[PATCH v3 5/8] dt-bindings: mtd: ti,gpmc-nand: Convert to yaml

Rob Herring robh+dt at kernel.org
Tue Sep 7 15:24:52 PDT 2021


On Tue, Sep 7, 2021 at 11:57 AM Roger Quadros <rogerq at kernel.org> wrote:
>
> Hi Miquel,
>
> On 07/09/2021 19:35, Miquel Raynal wrote:
> > Hi Grygorii,
> >
> >>>
> >>>> +
> >>>> +  nand-bus-width:
> >>>> +    description:
> >>>> +      Bus width to the NAND chip
> >>>> +    $ref: /schemas/types.yaml#/definitions/uint32
> >>>> +    enum: [8, 16]
> >>>> +    default: 8
> >>>
> >>> This is part of nand-controller.yaml binding and should not be there.
> >>>
> >>>> +
> >>>> +allOf:
> >>>> +  - $ref: "../memory-controllers/ti,gpmc-child.yaml"
> >>>
> >>> Maybe you need to reference the nand controller bindings as well
> >>>
> >>
> >> This will not work out of the box :( as nand-controller.yaml defines both
> >>   nand controller and nand memory. It potentially might work if it will be possible to split
> >> nand memory definition (or nand memory properties) out of and-controller.yaml, similarly to
> >> ti,gpmc-child.yaml from this series.
> >
> > What you think would be the issue?
>
> The issue is that dt_binding checks will fail if I reference nand-controller.yaml
> as we currently represent the controller as follows
>
> memory-controller { /* GPMC controller */
>         memory-controller-props;
>         nand-chip {
>                 /* @chip select 0 */
>                 nand-controller-props;
>                 memory-controller-timing-props;
>                 chip-props;
>         }
>         nand-chip {
>                 /* @chip select 1 */
>                 nand-controller-props;
>                 memory-controller-timing-props;
>                 chip-props;
>         }
>         nor-chip {
>                 /* @chip select 2 */
>                 memory-controller-timing-props;
>                 chip-props;
>         }
> }
>
> The NAND controller IO registers are at different addresses for different
> chip select regions. Also, this is one way we can specify GPMC settings/timings
> for different chip selects.
>
> >
> > I am not opposed to split nand-controller.yaml into
> > nand-controller.yaml and nand-chip.yaml if it simplifies the
> > description of controllers but I don't get why it would be needed. In
> > particular since we expect all drivers to support the
> >
> > nand-controller {
> >       controller-props;
> >       nand-chip {
> >               chip-props;
> >       }
> > }
>
> Changing to this format will cause a lot of churn in DT files, which I'm not sure
> if it gives enough benefit.
> TI platforms will never have 2 NAND chips in the same chip select region.

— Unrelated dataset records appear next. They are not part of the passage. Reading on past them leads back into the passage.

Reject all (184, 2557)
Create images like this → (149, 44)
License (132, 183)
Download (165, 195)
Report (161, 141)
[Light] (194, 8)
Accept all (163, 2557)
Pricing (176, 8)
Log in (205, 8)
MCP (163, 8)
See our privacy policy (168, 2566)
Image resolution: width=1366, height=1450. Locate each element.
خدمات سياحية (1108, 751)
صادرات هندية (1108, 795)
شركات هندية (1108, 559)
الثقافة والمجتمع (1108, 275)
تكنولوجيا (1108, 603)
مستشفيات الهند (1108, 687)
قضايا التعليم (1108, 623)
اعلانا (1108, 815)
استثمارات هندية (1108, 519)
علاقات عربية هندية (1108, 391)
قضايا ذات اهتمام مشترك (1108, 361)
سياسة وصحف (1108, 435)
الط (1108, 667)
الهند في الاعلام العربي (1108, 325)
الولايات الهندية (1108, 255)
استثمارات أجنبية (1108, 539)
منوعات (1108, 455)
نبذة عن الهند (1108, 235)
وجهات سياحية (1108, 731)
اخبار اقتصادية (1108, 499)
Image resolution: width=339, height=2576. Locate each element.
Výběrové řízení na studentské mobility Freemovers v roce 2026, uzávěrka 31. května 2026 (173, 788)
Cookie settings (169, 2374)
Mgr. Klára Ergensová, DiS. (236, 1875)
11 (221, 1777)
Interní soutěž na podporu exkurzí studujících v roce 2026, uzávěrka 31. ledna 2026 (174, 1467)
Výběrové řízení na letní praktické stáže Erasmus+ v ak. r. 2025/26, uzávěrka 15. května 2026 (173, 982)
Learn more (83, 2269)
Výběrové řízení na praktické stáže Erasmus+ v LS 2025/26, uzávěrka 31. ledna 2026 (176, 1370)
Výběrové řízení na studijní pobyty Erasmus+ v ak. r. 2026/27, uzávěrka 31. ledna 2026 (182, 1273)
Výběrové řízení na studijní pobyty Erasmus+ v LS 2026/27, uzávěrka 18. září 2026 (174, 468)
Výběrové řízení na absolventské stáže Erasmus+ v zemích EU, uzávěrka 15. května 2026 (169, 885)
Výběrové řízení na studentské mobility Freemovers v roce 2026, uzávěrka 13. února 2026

Probably best to just leave this alone. Unless this is getting used in
new chips? If so, I'd say it's a separate change.

> > organization which has been enforced since at least 2018. Having a
> > controller vs. chip representation is fundamentally right. But here I
> > see how "legacy" are these bindings with so much unneeded specific "ti,"
> > properties... On one side it would be good to verify that the driver
> > supports this representation (which I believe is true) and on the other
> > side maybe it's time to advertise "better" bindings as well.
>
> Yes, I'm OK to mark ti specific properties deprecated and use standard NAND chip
> bindings.

I don't think it's really worth it to go half way using common
properties but not the common structure.